Pharmacogenetics of tacrolimus after renal transplantation: analysis of polymorphisms in genes encoding 16 drug metabolizing enzymes

Abstract

Tacrolimus (Tac) is an immunosuppressive drug used to prevent post-transplant (PT) organ rejection. Continuous Tac monitoring is necessary to adjust the dose and prevent toxicity or rejection. Tac is metabolized by cytochrome-P450 (CYP) enzymes, and variation at the CYP and other drug metabolizing enzymes could influence Tac bio-availability and dose requirements. Our aim was to define the effect of DNA variants at 16 drug metabolising enzymes on Tac dose in patients with kidney transplants. The REDINREN Pharmacogenetics Project was a multicenter study designed to evaluate the effect of DNA polymorphisms on Tac dose requirements. A total of 200 patients who received a first cadaveric kidney and Tac as primary immunosuppressive drug were genotyped for 96 DNA polymorphisms on 16 genes. Significant associations were further replicated in a second group of 200 patients. The Tac daily dose was adjusted to achieve a blood concentration of 10-15 ng/mL in the period 0-3 months PT, and 5-10 ng/mL thereafter. The dose of tacrolimus dose and blood concentrations were compared between genotypes at 1 week, 6 months, and 1 year PT. The CYP3A5 genotype (SNP rs776746) was the strongest predictor of Tac dose requirements. Patients who were CYP3A5*3*3 (CYP3A5 non-expressors) received significantly higher Tac dose at 1 week, 6 months, and 1 year PT (p<0.0001).

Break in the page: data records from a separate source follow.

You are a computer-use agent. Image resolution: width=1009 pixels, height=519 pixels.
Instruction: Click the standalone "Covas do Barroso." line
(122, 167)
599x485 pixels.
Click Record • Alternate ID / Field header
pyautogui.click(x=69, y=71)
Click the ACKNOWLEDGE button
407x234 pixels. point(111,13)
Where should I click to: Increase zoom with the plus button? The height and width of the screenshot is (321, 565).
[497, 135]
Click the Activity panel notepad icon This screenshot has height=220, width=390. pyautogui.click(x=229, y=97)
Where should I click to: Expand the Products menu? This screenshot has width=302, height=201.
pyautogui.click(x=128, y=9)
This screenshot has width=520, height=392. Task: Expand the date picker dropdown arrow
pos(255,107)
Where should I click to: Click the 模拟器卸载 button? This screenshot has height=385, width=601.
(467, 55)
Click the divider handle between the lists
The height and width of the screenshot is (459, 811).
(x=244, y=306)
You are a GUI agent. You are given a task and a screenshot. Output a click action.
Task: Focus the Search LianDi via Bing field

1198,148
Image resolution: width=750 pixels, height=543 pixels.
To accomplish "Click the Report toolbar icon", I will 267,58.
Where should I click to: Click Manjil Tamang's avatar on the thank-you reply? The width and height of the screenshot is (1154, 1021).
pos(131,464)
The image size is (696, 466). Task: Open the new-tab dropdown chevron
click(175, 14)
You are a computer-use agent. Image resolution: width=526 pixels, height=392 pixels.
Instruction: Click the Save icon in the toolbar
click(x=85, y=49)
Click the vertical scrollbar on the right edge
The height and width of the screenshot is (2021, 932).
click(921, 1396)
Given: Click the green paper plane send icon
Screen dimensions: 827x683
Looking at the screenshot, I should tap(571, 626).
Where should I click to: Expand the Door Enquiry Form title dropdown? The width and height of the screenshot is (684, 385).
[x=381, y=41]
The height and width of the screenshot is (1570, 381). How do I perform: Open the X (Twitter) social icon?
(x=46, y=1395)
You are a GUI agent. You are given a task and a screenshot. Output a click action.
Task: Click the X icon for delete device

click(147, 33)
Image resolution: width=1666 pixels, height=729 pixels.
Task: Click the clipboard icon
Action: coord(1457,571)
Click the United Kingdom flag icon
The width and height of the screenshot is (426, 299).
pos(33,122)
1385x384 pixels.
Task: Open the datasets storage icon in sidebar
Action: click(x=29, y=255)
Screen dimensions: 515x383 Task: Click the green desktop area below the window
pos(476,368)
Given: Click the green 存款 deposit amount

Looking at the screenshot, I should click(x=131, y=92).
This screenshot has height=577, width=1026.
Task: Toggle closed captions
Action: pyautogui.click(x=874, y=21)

At 1 week, 41% of the CYP3A5 non-expressors achieved target blood concentrations compared to 26% of the CYP3A5 expressors (p=0.007). We also found a significant effect of CYP3A4 genotype (SNP rs2740574) on Tac dose requirements in patients who were CYP3A5 non-expressors. None of the other polymorphisms were related to Tac dose requirements or modified the effect of the CYP3A5 genotype. rs776746 (CYP3A5) and rs2740574 (CYP3A4) were the only SNPs associated with Tac dosage. The genotyping of these polymorphisms could be a useful pharmacogenetic tool to determine the Tac dose immediately after transplantation.